• [TEXT SEGMENT]:
════════

# Temporary Table/ Saw Horse



## devann (Jan 11, 2011)

This is a tool review of sorts. I'm posting this for the carpenters, new woodworkers, and people with limited shop space. I scored this tool, fixture, work support from a friend that is in the junk / resell business.
Here's a couple pictures of the tool, fixture, work support, whatever one wants to call it.

closed;









open;









Now I have no idea what this is called or what it was originally made for. But it has been great for cutting plywood, siding, etc… without pinching the saw blade, causing kickback. It's also make a nice quick work table that doesn't sag regardless of a less than prefect surface to setup on.

A friend saw this tool and wanted to get one for himself. I told him that I saw something very similar at a Lowes store not long after I got this one. We checked, they don't sell the model I saw in the store anymore. What they're now selling is a smaller version barely big enough for a half a sheet of plywood. That said, we went online and found the maker's website. There you can find models similar in size to the one I have. Myself, I haven't used the Centipede version so I can't write a tool review about the fixture. That's why I'm posting this info here in the forum section.

By all appearances I would guess that what Centipede.com is selling would work as well as the fixture I'm using.

While this won't replace all the uses for traditional saw horses, it does complement having saw horses making some work easier & safer than traditional saw horses.

http://centipedetool.com/

P.S. if anybody knows what the item I have pictured was originally made for I'd appreciate learning about it.


----------



## runswithscissors (Nov 8, 2012)

Seems like you would have to be very careful to avoid sawing into the support tops. Maybe put down a sacrificial sheet of thick insulating foam first?


----------



## devann (Jan 11, 2011)

Yes, you do want to be aware of where your blade is cutting if not using a sacrificial surface. When using any work support I typically use a sacrificial piece of wood when making a lot of cuts, be it a sheet of OSB or plywood. I usually use the cheapest material I have on hand to cut on for any application, whether using this setup or traditional saw horses. This work support doesn't replace traditional saw horses when cutting longer pieces of lumber like rafters, joist, stair stringers, etc…..

════════

• [DATA SECTION]:
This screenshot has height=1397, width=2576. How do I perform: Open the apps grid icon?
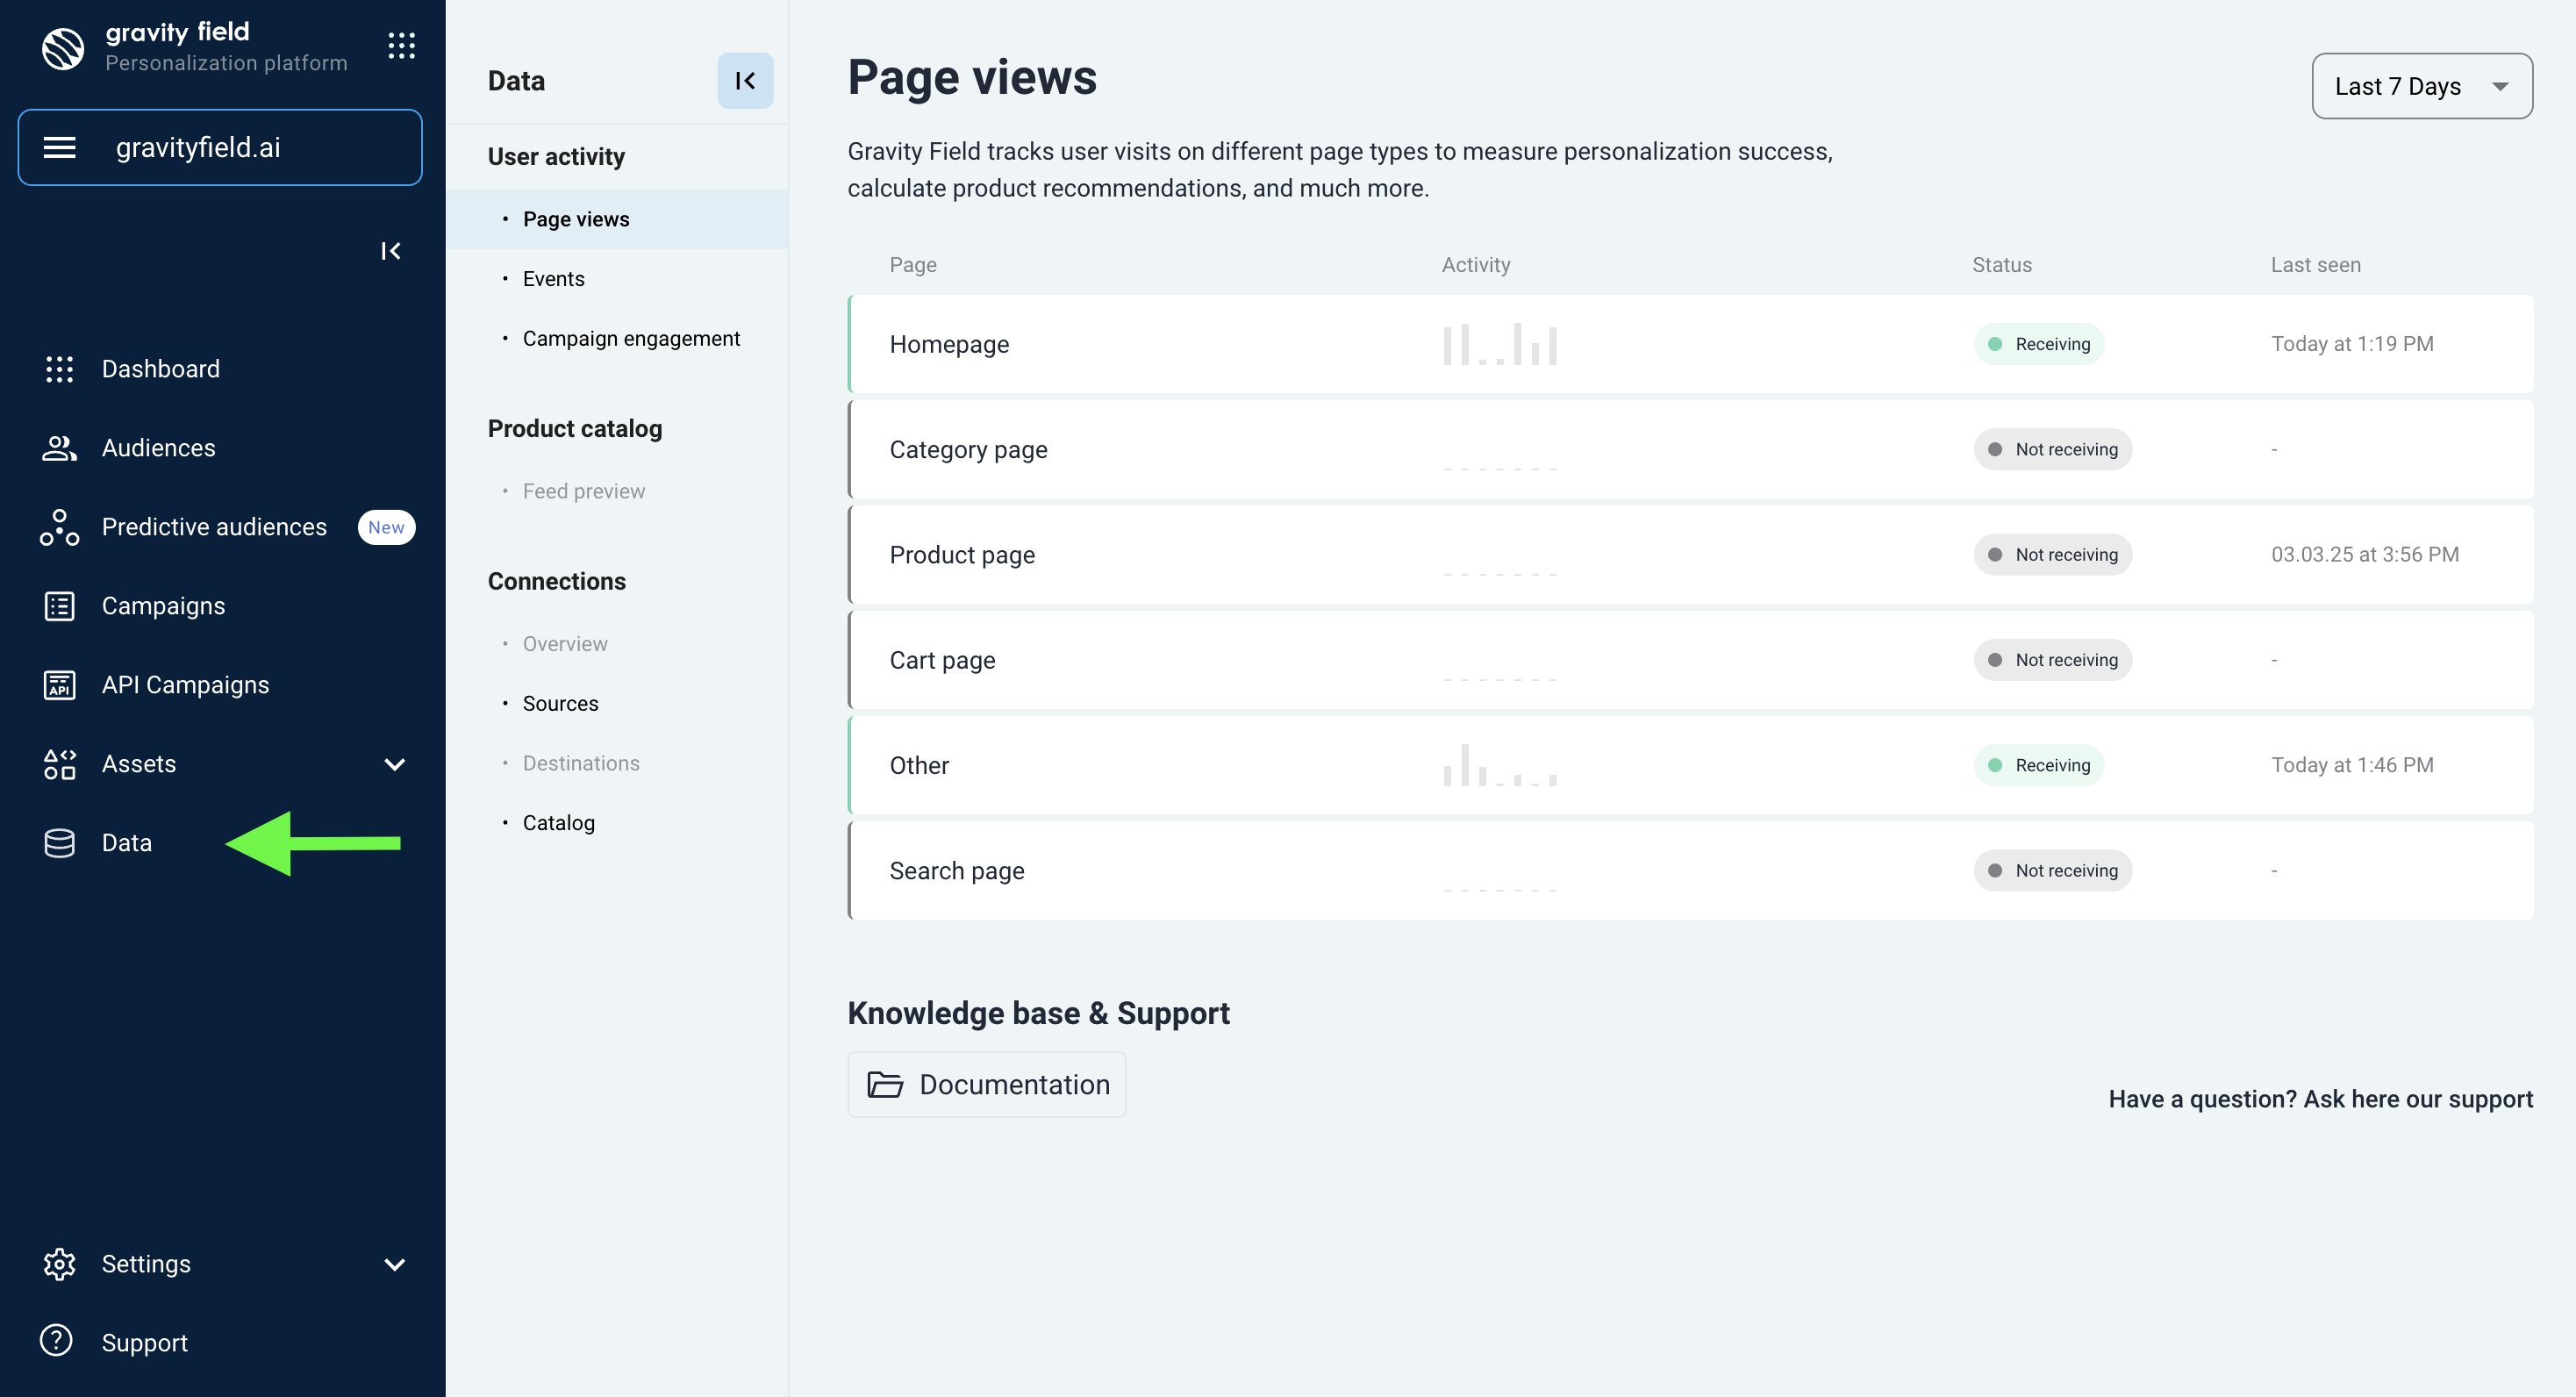click(x=401, y=45)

════════

• [BRIEF 1]:
Answer these questions from the saw horse forum thread.
(a) From whom did devann get the work support?
(b) According to the thread, the smaller version now sold at Lowes is barely big enough for what?
(c) What does runswithscissors suggest putting down first to avoid sawing into the support tops?
• [BRIEF 2]: Continue the saw horse forum thread from the point where it stops.

• [RESPONSE 1]:
(a) From a friend who is in the junk / resell business.
(b) Half a sheet of plywood.
(c) A sacrificial sheet of thick insulating foam.

• [RESPONSE 2]:
Mostly I like to use this with a sheet of 3/4' plywood for a quick, flat work surface on the job site. Generally it's used for work assembly, and tool support.


----------



## r33tc0w (Jan 27, 2017)

That is a pop Up Display for a convention booth, backwall, etc. Used in the signage industry. However, this appears to be missing the locking arms which allows it to stand vertical. The velcro around the perimeter secures a dye sub stretch fabric print to the frame

http://www.theexhibitorshandbook.com/portable-displays/collapsible-displays/hopup-tension-fabric


----------



## devann (Jan 11, 2011)

Thanks r33tc0w. There are some hooks that are hard to see in the photo. There are also some decals indicating 
<top

It works well for what I use it for.


----------



## runswithscissors (Nov 8, 2012)

Seems like you would have to be very careful to avoid sawing into the support tops. Maybe put down a sacrificial sheet of thick insulating foam first?


----------



## Woodchuck2010 (Jan 19, 2016)

That indeed is the centipede. It does look like you have it upside down in the pic. I have a small one that I got at Lowes. It works pretty good for some things and supports a lot of weight. Mine came with some clamps and hold downs. Not bad for free! On second thought I think r33tc0w is correct. It looks a little different then mine. Same idea, different use.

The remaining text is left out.